[Records supplied start]

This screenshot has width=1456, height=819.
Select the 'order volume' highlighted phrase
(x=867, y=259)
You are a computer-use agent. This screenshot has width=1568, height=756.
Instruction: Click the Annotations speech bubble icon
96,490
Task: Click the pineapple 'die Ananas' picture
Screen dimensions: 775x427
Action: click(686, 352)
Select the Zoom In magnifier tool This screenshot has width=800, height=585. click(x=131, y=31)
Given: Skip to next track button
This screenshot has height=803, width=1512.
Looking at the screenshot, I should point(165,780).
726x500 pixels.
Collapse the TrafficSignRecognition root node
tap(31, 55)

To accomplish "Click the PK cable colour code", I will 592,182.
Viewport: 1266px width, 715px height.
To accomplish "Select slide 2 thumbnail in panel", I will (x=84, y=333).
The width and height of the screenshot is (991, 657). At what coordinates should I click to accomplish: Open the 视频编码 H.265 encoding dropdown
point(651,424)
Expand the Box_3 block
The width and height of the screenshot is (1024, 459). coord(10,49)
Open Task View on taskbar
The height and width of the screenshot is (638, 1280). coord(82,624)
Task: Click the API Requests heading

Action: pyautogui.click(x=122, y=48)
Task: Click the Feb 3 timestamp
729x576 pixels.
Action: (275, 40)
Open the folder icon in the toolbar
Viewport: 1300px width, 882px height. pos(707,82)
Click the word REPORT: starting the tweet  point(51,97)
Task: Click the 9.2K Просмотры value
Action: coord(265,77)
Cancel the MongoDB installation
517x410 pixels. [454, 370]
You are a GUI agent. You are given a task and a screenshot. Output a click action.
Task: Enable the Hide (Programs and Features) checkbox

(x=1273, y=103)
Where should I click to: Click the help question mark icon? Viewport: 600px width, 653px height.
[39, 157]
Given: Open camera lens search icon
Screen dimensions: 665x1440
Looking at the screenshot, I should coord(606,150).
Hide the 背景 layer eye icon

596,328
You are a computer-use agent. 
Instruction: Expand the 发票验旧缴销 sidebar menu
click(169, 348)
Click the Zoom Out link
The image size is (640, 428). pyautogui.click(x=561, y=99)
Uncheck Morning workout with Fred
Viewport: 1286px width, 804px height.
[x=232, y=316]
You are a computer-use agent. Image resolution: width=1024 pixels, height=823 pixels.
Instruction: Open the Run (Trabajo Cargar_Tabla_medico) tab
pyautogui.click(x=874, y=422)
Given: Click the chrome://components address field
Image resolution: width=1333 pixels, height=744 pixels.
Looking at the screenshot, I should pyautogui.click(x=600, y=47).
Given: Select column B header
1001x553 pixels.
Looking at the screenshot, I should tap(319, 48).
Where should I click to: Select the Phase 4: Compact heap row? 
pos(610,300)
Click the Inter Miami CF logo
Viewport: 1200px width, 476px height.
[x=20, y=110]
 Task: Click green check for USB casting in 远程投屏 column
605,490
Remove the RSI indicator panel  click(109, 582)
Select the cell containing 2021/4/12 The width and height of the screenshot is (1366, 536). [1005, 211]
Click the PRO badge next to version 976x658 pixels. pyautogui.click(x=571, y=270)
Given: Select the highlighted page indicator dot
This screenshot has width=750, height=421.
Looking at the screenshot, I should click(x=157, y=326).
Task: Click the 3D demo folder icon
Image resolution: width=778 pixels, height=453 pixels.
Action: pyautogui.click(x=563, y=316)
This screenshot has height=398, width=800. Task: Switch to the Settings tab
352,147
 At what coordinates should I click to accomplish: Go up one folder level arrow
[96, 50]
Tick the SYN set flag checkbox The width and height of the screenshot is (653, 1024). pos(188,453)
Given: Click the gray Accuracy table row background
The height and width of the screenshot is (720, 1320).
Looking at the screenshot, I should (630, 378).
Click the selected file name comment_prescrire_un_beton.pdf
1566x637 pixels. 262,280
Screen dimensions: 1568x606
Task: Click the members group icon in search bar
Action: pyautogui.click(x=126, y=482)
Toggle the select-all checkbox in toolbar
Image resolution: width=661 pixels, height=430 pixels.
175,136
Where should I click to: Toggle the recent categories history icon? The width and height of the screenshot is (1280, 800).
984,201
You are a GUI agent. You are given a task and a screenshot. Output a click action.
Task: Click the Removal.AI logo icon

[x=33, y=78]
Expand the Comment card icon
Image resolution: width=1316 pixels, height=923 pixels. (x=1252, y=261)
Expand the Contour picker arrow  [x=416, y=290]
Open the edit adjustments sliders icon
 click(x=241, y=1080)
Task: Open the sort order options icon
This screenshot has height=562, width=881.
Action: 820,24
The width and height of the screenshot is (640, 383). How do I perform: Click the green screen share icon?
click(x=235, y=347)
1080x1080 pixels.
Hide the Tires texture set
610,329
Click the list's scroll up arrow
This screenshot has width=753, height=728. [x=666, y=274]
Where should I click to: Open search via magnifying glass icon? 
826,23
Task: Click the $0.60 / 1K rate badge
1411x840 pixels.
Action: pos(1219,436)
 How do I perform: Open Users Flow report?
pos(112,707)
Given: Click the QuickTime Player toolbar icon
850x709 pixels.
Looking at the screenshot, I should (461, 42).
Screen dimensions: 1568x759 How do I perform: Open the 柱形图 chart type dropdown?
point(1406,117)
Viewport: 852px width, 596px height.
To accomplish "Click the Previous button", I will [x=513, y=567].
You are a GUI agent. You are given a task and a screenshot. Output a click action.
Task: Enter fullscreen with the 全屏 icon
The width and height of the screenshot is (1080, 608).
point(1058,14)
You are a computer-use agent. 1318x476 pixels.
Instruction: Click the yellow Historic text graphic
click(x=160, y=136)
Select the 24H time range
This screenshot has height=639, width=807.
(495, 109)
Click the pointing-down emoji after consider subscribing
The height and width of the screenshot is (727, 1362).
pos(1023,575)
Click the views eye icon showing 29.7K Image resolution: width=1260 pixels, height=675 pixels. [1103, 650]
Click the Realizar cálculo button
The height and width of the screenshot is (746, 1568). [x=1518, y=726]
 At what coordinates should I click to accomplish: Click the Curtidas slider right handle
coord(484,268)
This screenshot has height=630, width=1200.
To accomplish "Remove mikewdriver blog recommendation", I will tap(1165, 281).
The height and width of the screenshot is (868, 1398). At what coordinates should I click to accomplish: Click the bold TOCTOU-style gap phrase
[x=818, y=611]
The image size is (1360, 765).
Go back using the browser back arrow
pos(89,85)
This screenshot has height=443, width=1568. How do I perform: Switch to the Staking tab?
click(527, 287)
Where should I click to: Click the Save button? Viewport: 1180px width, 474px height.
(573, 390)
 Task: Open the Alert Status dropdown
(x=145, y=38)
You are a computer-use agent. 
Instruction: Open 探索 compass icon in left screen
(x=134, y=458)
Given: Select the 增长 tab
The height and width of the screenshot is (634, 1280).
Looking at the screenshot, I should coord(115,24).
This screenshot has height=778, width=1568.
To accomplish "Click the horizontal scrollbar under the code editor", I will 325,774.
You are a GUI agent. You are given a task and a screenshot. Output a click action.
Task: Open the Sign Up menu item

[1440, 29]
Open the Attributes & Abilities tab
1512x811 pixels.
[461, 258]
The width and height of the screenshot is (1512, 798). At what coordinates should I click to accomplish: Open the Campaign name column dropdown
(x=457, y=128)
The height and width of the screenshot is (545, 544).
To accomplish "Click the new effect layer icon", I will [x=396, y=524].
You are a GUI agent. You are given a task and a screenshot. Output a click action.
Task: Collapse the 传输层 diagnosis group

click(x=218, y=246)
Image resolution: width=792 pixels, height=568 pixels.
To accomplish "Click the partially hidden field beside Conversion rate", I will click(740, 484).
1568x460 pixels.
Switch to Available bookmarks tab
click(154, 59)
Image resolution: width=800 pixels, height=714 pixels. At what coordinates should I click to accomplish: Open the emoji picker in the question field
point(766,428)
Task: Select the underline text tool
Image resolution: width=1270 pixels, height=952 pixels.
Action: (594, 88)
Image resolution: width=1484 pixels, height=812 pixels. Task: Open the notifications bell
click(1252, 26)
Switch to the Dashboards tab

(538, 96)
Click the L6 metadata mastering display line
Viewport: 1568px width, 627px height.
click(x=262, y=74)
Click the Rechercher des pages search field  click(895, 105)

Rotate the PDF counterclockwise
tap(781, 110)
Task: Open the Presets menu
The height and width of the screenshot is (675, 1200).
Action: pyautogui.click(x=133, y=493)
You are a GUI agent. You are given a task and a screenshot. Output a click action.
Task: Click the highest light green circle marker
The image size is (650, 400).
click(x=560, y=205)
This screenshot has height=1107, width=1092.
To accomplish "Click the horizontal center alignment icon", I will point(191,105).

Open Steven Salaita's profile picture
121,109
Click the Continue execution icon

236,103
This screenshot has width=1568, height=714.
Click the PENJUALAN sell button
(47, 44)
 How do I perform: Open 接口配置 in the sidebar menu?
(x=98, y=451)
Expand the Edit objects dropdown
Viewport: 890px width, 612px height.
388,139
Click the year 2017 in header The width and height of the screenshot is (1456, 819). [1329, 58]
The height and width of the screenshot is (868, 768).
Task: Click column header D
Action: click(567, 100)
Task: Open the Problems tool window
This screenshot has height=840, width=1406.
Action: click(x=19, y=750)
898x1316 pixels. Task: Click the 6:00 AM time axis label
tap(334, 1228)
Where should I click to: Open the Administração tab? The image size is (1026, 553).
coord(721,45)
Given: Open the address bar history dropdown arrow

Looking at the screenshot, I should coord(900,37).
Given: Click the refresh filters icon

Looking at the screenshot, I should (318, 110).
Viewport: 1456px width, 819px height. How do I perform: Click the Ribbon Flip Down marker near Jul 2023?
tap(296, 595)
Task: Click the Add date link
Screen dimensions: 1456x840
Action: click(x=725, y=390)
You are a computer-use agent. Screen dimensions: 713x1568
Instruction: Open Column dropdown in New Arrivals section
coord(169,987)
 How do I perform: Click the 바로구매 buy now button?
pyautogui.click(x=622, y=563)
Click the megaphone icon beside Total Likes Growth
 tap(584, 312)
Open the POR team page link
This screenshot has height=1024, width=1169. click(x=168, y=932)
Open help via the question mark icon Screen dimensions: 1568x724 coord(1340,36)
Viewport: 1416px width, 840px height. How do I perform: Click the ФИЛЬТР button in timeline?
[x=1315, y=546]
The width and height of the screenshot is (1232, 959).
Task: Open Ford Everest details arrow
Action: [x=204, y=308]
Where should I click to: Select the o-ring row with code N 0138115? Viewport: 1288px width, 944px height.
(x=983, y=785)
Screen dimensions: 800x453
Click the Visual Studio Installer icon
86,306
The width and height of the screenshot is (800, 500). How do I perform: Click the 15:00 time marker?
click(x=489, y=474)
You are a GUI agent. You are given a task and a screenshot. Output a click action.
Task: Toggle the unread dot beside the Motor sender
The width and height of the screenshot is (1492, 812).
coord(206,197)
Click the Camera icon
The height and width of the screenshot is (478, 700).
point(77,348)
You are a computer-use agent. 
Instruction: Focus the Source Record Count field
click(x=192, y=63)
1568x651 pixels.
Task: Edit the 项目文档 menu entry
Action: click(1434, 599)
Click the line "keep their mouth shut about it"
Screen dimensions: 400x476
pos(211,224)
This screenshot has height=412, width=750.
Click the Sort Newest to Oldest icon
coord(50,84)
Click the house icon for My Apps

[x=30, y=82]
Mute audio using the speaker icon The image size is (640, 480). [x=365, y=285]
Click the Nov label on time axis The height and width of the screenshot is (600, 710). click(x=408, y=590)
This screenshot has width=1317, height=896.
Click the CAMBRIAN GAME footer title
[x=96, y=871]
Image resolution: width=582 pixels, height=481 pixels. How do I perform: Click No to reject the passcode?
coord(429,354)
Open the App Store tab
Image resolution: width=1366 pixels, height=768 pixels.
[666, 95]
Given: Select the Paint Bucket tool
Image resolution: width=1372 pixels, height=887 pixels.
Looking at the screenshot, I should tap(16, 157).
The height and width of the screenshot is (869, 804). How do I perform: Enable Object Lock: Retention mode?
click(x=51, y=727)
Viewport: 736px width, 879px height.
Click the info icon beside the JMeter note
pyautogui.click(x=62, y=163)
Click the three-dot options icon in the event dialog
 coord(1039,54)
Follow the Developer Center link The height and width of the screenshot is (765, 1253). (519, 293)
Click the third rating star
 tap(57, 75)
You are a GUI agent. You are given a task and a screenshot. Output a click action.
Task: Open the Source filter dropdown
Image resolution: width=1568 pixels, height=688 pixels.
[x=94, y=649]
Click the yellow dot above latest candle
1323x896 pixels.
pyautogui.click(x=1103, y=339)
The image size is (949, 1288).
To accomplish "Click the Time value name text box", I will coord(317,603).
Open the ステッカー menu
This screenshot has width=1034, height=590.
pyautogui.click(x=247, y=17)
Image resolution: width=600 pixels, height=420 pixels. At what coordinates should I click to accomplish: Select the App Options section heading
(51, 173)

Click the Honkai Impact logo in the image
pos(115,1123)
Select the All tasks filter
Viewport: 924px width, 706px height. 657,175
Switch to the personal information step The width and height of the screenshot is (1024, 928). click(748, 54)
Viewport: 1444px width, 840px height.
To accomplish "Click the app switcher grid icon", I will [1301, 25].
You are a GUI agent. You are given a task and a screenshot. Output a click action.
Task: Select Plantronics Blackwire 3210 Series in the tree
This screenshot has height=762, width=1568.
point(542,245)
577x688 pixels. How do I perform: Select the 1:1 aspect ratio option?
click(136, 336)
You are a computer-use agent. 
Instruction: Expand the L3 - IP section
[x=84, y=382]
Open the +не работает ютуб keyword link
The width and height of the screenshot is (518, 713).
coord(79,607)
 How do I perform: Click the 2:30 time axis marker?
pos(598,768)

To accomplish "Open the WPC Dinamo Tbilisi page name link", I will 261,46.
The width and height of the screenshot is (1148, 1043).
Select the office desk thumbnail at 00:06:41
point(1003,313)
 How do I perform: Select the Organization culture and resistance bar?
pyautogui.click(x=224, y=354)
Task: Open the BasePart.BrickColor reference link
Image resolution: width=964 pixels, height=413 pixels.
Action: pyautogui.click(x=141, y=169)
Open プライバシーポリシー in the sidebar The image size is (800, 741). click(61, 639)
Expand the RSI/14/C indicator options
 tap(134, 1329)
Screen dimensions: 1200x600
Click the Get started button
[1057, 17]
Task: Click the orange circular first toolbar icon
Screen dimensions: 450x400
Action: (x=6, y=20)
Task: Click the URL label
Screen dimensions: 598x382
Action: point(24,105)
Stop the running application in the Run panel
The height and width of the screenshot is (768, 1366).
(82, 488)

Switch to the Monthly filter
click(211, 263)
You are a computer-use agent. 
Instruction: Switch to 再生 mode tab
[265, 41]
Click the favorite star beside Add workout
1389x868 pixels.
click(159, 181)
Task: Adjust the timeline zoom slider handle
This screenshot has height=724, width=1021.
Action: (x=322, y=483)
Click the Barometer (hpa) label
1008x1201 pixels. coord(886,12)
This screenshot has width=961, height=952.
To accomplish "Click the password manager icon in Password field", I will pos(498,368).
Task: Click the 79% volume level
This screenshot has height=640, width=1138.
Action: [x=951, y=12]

[Records supplied end]

Description of the task — Rewrite the items starting at the beginning and ending at the line containing "Looking at the screenshot, I should point(165,780).", replacing "Select" with "Choose" and leaving everything else unchanged.

Result of this task —
This screenshot has width=1456, height=819.
Choose the 'order volume' highlighted phrase
(x=867, y=259)
You are a computer-use agent. This screenshot has width=1568, height=756.
Instruction: Click the Annotations speech bubble icon
96,490
Task: Click the pineapple 'die Ananas' picture
Screen dimensions: 775x427
Action: click(686, 352)
Choose the Zoom In magnifier tool This screenshot has width=800, height=585. click(x=131, y=31)
Given: Skip to next track button
This screenshot has height=803, width=1512.
Looking at the screenshot, I should point(165,780).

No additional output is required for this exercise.